But that paled compared with the cringe inducement to follow. After purporting to introduce the band, BB audibly insisted to one of this assistants onstage that he ” did everyone”, despite obviously overlooking the long-time horn player who had done the voiceover for BB’s entry — just as he had when I saw them back in the 80s! After a couple numbers where BB was able to share brief moments of blissful, stinging notes, he began a medley, if you will, of treachly singalongs that reached its nadir with ” You Are My Sunshine”.

There are moments in most shows when a cagey vet knows to head for the restroom because you’re not going to miss anything onstage. Drum solos are an obvious choice. Any drum solo performed after Ginger Baker’s ” Toad ” on Cream’s ” Wheels of Fire” LP is, and has been, redundant and intolerably boring. A great time to hit the head! Another safe bet is any instrumental solo where the lead singer or guitarist unplugs and walks offstage. If they’re not sticking around for this, why should you? But BB had brought a double restroom whammy here – a juvenile singalong to musical cotton candy. BB, you’re better than that! Remember what Townes Van Zant told Steve Earle: ” There are two kinds of music. There’s the blues, and there’s zippity doo-dah”.  The sight and sound of blues royalty laying on that doo-dah was way too much for me. I took in the scenery overlooking the Mile High City, gazed back at the long line that had since formed at the men’s room, and strolled back in when I thought the coast was clear.

BB managed to rally from this stupor to play several bars and sing several verses of his finale, including a credible version of ” The Thrill Is Gone”. In gracious fashion, he took pains to treat several disabled fans seated in front to souvenirs and waved greetings, and sincerely lauded the Tedeschi/Trucks show to follow. His kick-ass band slammed through his exit serenade, and fans everywhere turned to each other while BB waved goodbye, saying ” this might be the last time we see him!”

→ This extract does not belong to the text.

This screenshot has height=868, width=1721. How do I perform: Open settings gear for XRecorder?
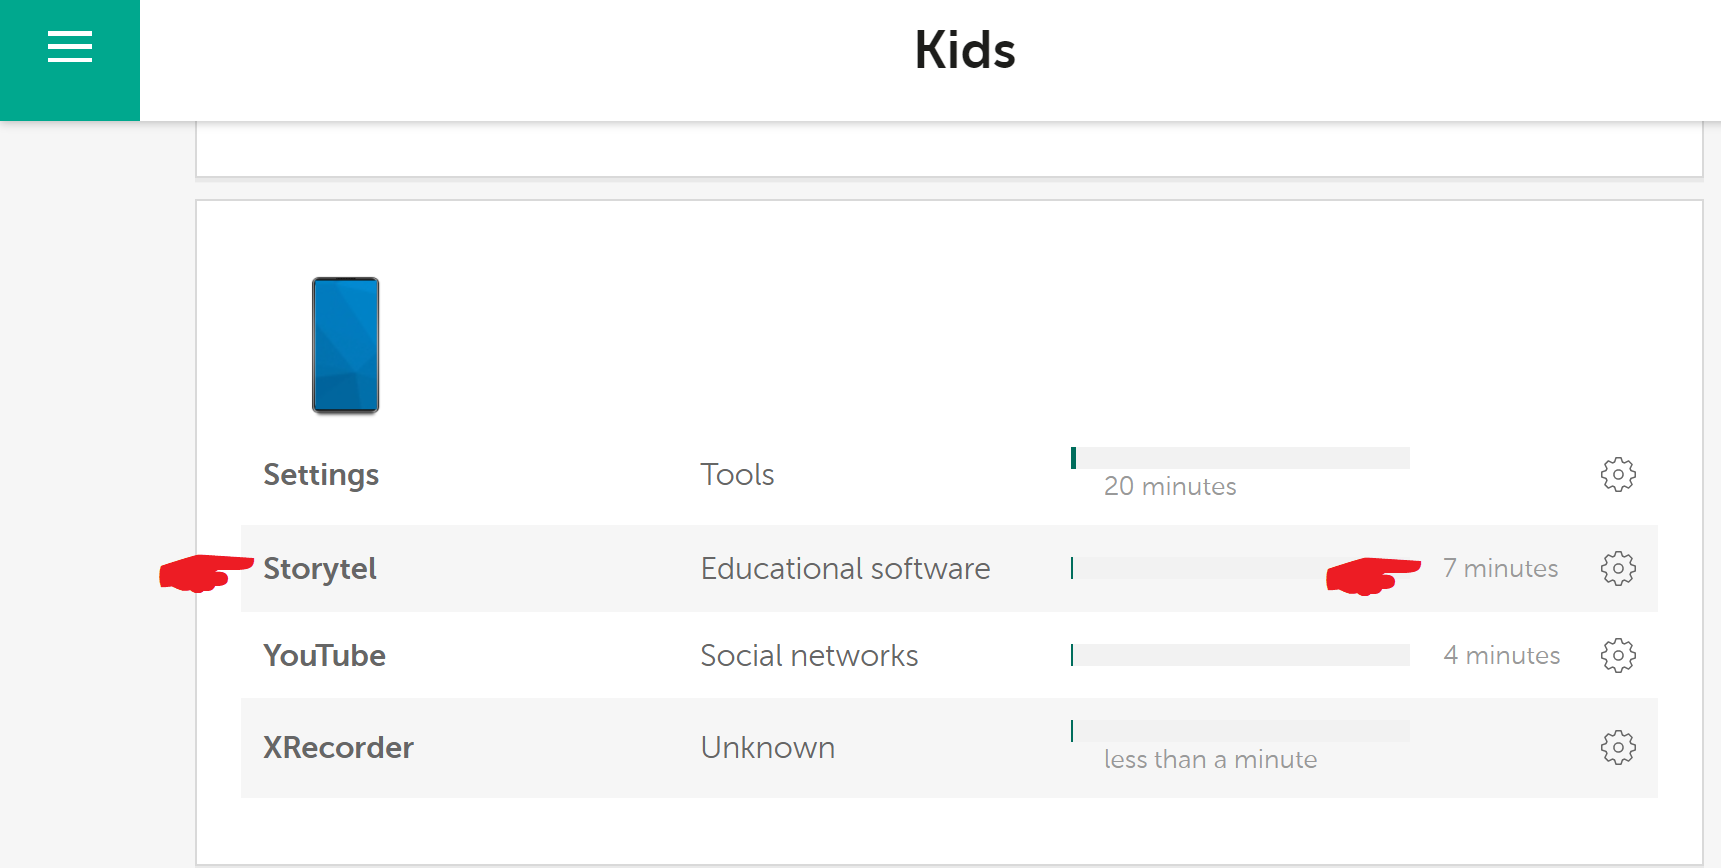tap(1617, 747)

I’m glad I was there. It pained me to see him in fragile health, and his face lacked the joy that I’d seen in earlier shows. BB has always lived to tour, and maybe he still likes playing 300 dates a year. Maybe he figures he can wear what he pleases, and play silly fluff if the old ladies want to sing along. Maybe none of this seems beneath him, and maybe he doesn’t care. But I got the same sickening feeling listening to ” You Are My Sunshine” that I did watching Dirty Harry struggling to debate with an empty chair. Is there no one in their ear who has the guts to tell them they’re embarassing themselves? BB is the steam engine pulling a long train of musicians, roadies, managers, helpers, and pencil pushers, all of whom earn a tidy living when the Gravy Train is on the tracks. Will any of them say,    ” Hey BB, why aren’t we playing something from the old greats instead of this crap?” And certainly the RNC and Mitt’s handlers were too busy counting the dollars they hoped would be tossed into the coffers to notice the partially sawed-through steering rod that would send that Gran Torino into an embankment like Sheriff Pusser’s patrol vehicle. None of them even had the temerity to ask Clint what he was going to say; apparently, no one in Clint’s ear did, either.